Output the complete listing. Match it exactly.

DATASET –
★ ★ ★ ★ ★
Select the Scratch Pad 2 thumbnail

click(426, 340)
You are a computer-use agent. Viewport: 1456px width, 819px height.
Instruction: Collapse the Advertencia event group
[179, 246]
★ ★ ★ ★ ★
RESPONSE BOX –
Select the Scratch Pad 2 thumbnail

click(426, 340)
You are a computer-use agent. Viewport: 1456px width, 819px height.
Instruction: Collapse the Advertencia event group
[179, 246]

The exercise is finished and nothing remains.